ただ、確実により多くの情報を交換したい場合には、接触タイプのほうが優れている場合もある。そこで、USBタイプのカードアダプターに非接触式カードをセットして、非接触型カードリーダーに近づける(触れる)方法と、USBコネクターに直接差し込む方法の2つを実現する製品が、大日本印刷(株)のブースで展示されていた。非接触型カード自体も、第3世代携帯電話“FOMA”のSIMカード(電話番号や個人情報を記録した小さなICカード)と同等の小ささで、通常のICカードから切り離して使うため、USBカードリーダーはごく小さくて済む(大人の親指程度)。
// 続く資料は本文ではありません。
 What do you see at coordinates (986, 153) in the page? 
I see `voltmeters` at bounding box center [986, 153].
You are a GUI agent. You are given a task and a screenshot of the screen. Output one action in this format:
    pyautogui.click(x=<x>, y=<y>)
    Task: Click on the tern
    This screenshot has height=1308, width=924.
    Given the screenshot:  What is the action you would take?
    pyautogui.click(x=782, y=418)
もうひとつの傾向が、ICカードの個人認証の省力化だ。インフィニオンテクノロジーズジャパン(株)のブースで見かけたのが、指紋による個人認証のためのセンサーチップを使ったICカードで、オランダの病院で実験的に導入されているという。仕組みはICカード(ICチップのメモリー内)に指紋データや個人情報を登録しておき、ICカードリーダーに差し込んだ状態でカードの反対側にある指紋センサーに指を乗せ、同一人物かどうかを照合するというもの。ただ、このセンサーはコストが高くなる(指紋センサー1つで3000円程度)ため、一般的なクレジットカードへの応用は難しいだろうと同社説明員も話す。より現実的な方法は、面ではなくラインセンサーをカード上に実装して指を滑らせることで、これなら1000円以下のコストで済み、暗証番号を覚えたり定期的に変更する面倒もない。同様の指紋による個人認証システムは、大日本印刷のブースでも見られた。
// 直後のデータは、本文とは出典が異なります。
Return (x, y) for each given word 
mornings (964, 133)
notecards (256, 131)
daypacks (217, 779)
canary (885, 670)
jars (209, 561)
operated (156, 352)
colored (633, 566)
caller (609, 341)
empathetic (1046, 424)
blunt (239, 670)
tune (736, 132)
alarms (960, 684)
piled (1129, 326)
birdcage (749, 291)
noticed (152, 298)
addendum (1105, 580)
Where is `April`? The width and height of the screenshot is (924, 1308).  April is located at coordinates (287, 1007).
ビザ・インターナショナルグループのICカードグループ ディレクターの山本正行氏 | ビザ、ソニー、インフィニオン3社の役割を示すスライド |
そのインフィニオンテクノロジーズは、同日東京ビッグサイトの会議室で記者会見を行ない、ビザ・インターナショナルグループ、ソニーと共同で非接触方式と接触方式のICカードを1チップで実現するソリューションを発表し、ビザ・インターナショナルグループが年内に同システムを利用したクレジットカードの発行を目指すことを明らかにした。非接触ICカード方式はソニーのFelicaを利用し、将来的には小額決済機能を盛り込む予定としている。ビザ・インターナショナルグループのICカードグループ ディレクターの山本正行氏は「1チップで非接触/接触の両機能を実現することにより、例えばデータの共有(クレジットカードで引き出した金額をそのまま小額決済に当てる、小額決済分で不足した額を自動的にクレジットの引き落としに回す)など従来にはない利用法が考えられる。また、いずれは交通乗車券システムとの連動もあるだろう。いずれにしても、仕組みを用意しておくことで幅広い利用法が考えられる」と3社協業の取り組みに意欲を見せた。